Comment 1 Jonathan Wakely 2016-05-10 11:42:43 UTC
Created attachment 38461 [details]
Make directory iterators lazy

(In reply to Jonathan Wakely from comment #0)
> Directory iterators currently construct a path object on every increment.
> This means that incrementing a directory iterator five times then
> dereferencing it constructs five paths which are never used (and each one is
> eagerly split into components, allocating a container of paths!).
> Construction of the path could be postponed so that it's only done on
> dereference, so that the five increments are cheap. This has thread-safety
> consequences, as the dereference is a const operation and could be performed
> concurrently, so the lazy construction of the path needs to be synchronized.

As in the attached patch.
Comment 2 Jonathan Wakely 2016-05-10 15:43:24 UTC
Created attachment 38463 [details]
Add assertions to directory iterator functions

Also consider replacing non-inline functions such as directory_iterator::increment() with inline ones with assertions.

This would allow those functions to check preconditions at runtime, and more functions could be noexcept.
Comment 3 Jonathan Wakely 2016-10-28 16:54:07 UTC
Several member functions of path construct a path from their argument, but could be done without any allocations, e.g. path::compare(string_view)
Comment 4 Jonathan Wakely 2018-12-12 16:14:25 UTC
Author: redi
Date: Wed Dec 12 16:13:49 2018
New Revision: 267057

URL: https://gcc.gnu.org/viewcvs?rev=267057&root=gcc&view=rev
Log:
Overload std::distance and std::advance for path::iterator

Although filesystem::path::iterator is only a bidirectional iterator,
the underlying sequence has random access iterators (specifically, raw
pointers).

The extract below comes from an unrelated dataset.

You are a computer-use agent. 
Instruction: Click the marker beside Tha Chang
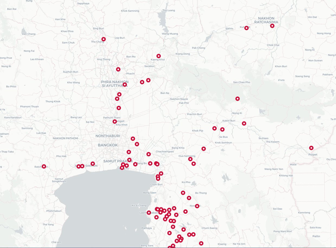coord(104,39)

This means std::distance and std::advance can be implemented
more efficiently than the generic versions which apply ++ and --
repeatedly.

	PR libstdc++/71044 (partial)
	* include/bits/fs_path.h (__path_iter_distance, __path_iter_advance):
	New friend functions to implement std::distance and std::advance more
	efficiently.
	(distance, advance): Add overloads for path::iterator.
	* testsuite/27_io/filesystem/path/itr/components.cc: Test new
	overload.

Modified:
    trunk/libstdc++-v3/ChangeLog
    trunk/libstdc++-v3/include/bits/fs_path.h
    trunk/libstdc++-v3/testsuite/27_io/filesystem/path/itr/traversal.cc
Comment 5 Jonathan Wakely 2018-12-13 20:34:27 UTC
Author: redi
Date: Thu Dec 13 20:33:55 2018
New Revision: 267106

URL: https://gcc.gnu.org/viewcvs?rev=267106&root=gcc&view=rev
Log:
PR libstdc++/71044 optimize std::filesystem::path construction

This new implementation has a smaller footprint than the previous
implementation, due to replacing std::vector<_Cmpt> with a custom pimpl
type that only needs a single pointer. The _M_type enumeration is also
combined with the pimpl type, by using a tagged pointer, reducing
sizeof(path) further still.

Construction and modification of paths is now done more efficiently, by
splitting the input into a stack-based buffer of string_view objects
instead of a dynamically-allocated vector containing strings. Once the
final size is known only a single allocation is needed to reserve space
for it.  The append and concat operations no longer require constructing
temporary path objects, nor re-parsing the entire native pathname.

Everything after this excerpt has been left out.